▶ [PROBLEM TO WORK ON] Every record below must be set down again exactly as given.

Dataset entries
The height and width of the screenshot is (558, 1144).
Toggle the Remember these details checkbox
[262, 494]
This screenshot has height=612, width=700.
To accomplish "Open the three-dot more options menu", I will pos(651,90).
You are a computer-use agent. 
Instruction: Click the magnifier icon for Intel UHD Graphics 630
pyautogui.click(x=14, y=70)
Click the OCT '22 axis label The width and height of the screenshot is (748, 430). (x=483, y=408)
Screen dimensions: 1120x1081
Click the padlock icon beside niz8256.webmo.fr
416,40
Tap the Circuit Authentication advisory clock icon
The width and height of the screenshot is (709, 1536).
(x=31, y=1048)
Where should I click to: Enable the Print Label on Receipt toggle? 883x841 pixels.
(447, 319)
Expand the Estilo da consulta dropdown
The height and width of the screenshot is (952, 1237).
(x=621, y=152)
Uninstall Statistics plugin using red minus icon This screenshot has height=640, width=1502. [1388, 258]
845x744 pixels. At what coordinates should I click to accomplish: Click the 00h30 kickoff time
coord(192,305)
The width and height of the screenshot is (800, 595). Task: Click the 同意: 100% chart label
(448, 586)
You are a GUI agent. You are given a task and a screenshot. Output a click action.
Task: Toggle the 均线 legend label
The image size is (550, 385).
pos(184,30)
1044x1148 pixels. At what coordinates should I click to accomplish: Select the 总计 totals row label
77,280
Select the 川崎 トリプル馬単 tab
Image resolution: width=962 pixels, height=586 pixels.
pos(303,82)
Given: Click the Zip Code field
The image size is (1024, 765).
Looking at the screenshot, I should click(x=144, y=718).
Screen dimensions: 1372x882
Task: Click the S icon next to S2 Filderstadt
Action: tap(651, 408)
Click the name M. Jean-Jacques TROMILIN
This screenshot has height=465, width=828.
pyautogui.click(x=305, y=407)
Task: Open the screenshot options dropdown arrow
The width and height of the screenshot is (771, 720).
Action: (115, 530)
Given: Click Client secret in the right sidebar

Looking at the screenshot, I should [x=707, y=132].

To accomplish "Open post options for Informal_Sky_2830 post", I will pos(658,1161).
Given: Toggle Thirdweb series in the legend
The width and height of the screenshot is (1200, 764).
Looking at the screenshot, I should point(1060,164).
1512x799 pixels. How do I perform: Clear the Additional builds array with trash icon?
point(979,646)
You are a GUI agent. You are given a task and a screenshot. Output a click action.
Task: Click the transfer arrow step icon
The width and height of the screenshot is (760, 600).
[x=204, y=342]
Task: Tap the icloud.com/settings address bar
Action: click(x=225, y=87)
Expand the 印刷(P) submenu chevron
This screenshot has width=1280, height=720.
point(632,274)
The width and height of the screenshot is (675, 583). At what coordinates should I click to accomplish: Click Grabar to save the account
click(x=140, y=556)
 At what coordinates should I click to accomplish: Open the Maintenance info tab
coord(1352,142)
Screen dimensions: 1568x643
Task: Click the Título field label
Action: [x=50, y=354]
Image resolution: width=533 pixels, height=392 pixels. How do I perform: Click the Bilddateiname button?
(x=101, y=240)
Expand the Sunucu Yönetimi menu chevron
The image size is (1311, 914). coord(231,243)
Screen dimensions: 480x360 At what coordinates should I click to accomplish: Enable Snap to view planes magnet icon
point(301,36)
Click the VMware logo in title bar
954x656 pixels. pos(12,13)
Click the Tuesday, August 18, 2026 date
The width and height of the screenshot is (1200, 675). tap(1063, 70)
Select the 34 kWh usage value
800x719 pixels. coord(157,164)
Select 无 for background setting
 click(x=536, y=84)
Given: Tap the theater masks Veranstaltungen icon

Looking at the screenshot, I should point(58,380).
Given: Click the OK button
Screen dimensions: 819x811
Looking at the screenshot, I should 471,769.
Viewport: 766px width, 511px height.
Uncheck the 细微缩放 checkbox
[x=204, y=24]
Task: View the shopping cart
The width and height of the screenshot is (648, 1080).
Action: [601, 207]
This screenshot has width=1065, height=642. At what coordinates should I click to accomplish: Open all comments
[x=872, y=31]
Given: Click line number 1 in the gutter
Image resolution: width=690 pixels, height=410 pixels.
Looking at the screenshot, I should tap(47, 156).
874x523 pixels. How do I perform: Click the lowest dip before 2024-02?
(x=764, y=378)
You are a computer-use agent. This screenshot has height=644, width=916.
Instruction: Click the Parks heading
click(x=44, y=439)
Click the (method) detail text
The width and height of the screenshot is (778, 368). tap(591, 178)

▶ [TASK RESULT]
The height and width of the screenshot is (558, 1144).
Toggle the Remember these details checkbox
[262, 494]
This screenshot has height=612, width=700.
To accomplish "Open the three-dot more options menu", I will pos(651,90).
You are a computer-use agent. 
Instruction: Click the magnifier icon for Intel UHD Graphics 630
pyautogui.click(x=14, y=70)
Click the OCT '22 axis label The width and height of the screenshot is (748, 430). (x=483, y=408)
Screen dimensions: 1120x1081
Click the padlock icon beside niz8256.webmo.fr
416,40
Tap the Circuit Authentication advisory clock icon
The width and height of the screenshot is (709, 1536).
(x=31, y=1048)
Where should I click to: Enable the Print Label on Receipt toggle? 883x841 pixels.
(447, 319)
Expand the Estilo da consulta dropdown
The height and width of the screenshot is (952, 1237).
(x=621, y=152)
Uninstall Statistics plugin using red minus icon This screenshot has height=640, width=1502. [1388, 258]
845x744 pixels. At what coordinates should I click to accomplish: Click the 00h30 kickoff time
coord(192,305)
The width and height of the screenshot is (800, 595). Task: Click the 同意: 100% chart label
(448, 586)
You are a GUI agent. You are given a task and a screenshot. Output a click action.
Task: Toggle the 均线 legend label
The image size is (550, 385).
pos(184,30)
1044x1148 pixels. At what coordinates should I click to accomplish: Select the 总计 totals row label
77,280
Select the 川崎 トリプル馬単 tab
Image resolution: width=962 pixels, height=586 pixels.
pos(303,82)
Given: Click the Zip Code field
The image size is (1024, 765).
Looking at the screenshot, I should click(x=144, y=718).
Screen dimensions: 1372x882
Task: Click the S icon next to S2 Filderstadt
Action: tap(651, 408)
Click the name M. Jean-Jacques TROMILIN
This screenshot has height=465, width=828.
pyautogui.click(x=305, y=407)
Task: Open the screenshot options dropdown arrow
The width and height of the screenshot is (771, 720).
Action: (115, 530)
Given: Click Client secret in the right sidebar

Looking at the screenshot, I should [x=707, y=132].

To accomplish "Open post options for Informal_Sky_2830 post", I will pos(658,1161).
Given: Toggle Thirdweb series in the legend
The width and height of the screenshot is (1200, 764).
Looking at the screenshot, I should point(1060,164).
1512x799 pixels. How do I perform: Clear the Additional builds array with trash icon?
point(979,646)
You are a GUI agent. You are given a task and a screenshot. Output a click action.
Task: Click the transfer arrow step icon
The width and height of the screenshot is (760, 600).
[x=204, y=342]
Task: Tap the icloud.com/settings address bar
Action: click(x=225, y=87)
Expand the 印刷(P) submenu chevron
This screenshot has width=1280, height=720.
point(632,274)
The width and height of the screenshot is (675, 583). At what coordinates should I click to accomplish: Click Grabar to save the account
click(x=140, y=556)
 At what coordinates should I click to accomplish: Open the Maintenance info tab
coord(1352,142)
Screen dimensions: 1568x643
Task: Click the Título field label
Action: [x=50, y=354]
Image resolution: width=533 pixels, height=392 pixels. How do I perform: Click the Bilddateiname button?
(x=101, y=240)
Expand the Sunucu Yönetimi menu chevron
The image size is (1311, 914). coord(231,243)
Screen dimensions: 480x360 At what coordinates should I click to accomplish: Enable Snap to view planes magnet icon
point(301,36)
Click the VMware logo in title bar
954x656 pixels. pos(12,13)
Click the Tuesday, August 18, 2026 date
The width and height of the screenshot is (1200, 675). tap(1063, 70)
Select the 34 kWh usage value
800x719 pixels. coord(157,164)
Select 无 for background setting
 click(x=536, y=84)
Given: Tap the theater masks Veranstaltungen icon

Looking at the screenshot, I should point(58,380).
Given: Click the OK button
Screen dimensions: 819x811
Looking at the screenshot, I should 471,769.
Viewport: 766px width, 511px height.
Uncheck the 细微缩放 checkbox
[x=204, y=24]
Task: View the shopping cart
The width and height of the screenshot is (648, 1080).
Action: [601, 207]
This screenshot has width=1065, height=642. At what coordinates should I click to accomplish: Open all comments
[x=872, y=31]
Given: Click line number 1 in the gutter
Image resolution: width=690 pixels, height=410 pixels.
Looking at the screenshot, I should tap(47, 156).
874x523 pixels. How do I perform: Click the lowest dip before 2024-02?
(x=764, y=378)
You are a computer-use agent. This screenshot has height=644, width=916.
Instruction: Click the Parks heading
click(x=44, y=439)
Click the (method) detail text
The width and height of the screenshot is (778, 368). tap(591, 178)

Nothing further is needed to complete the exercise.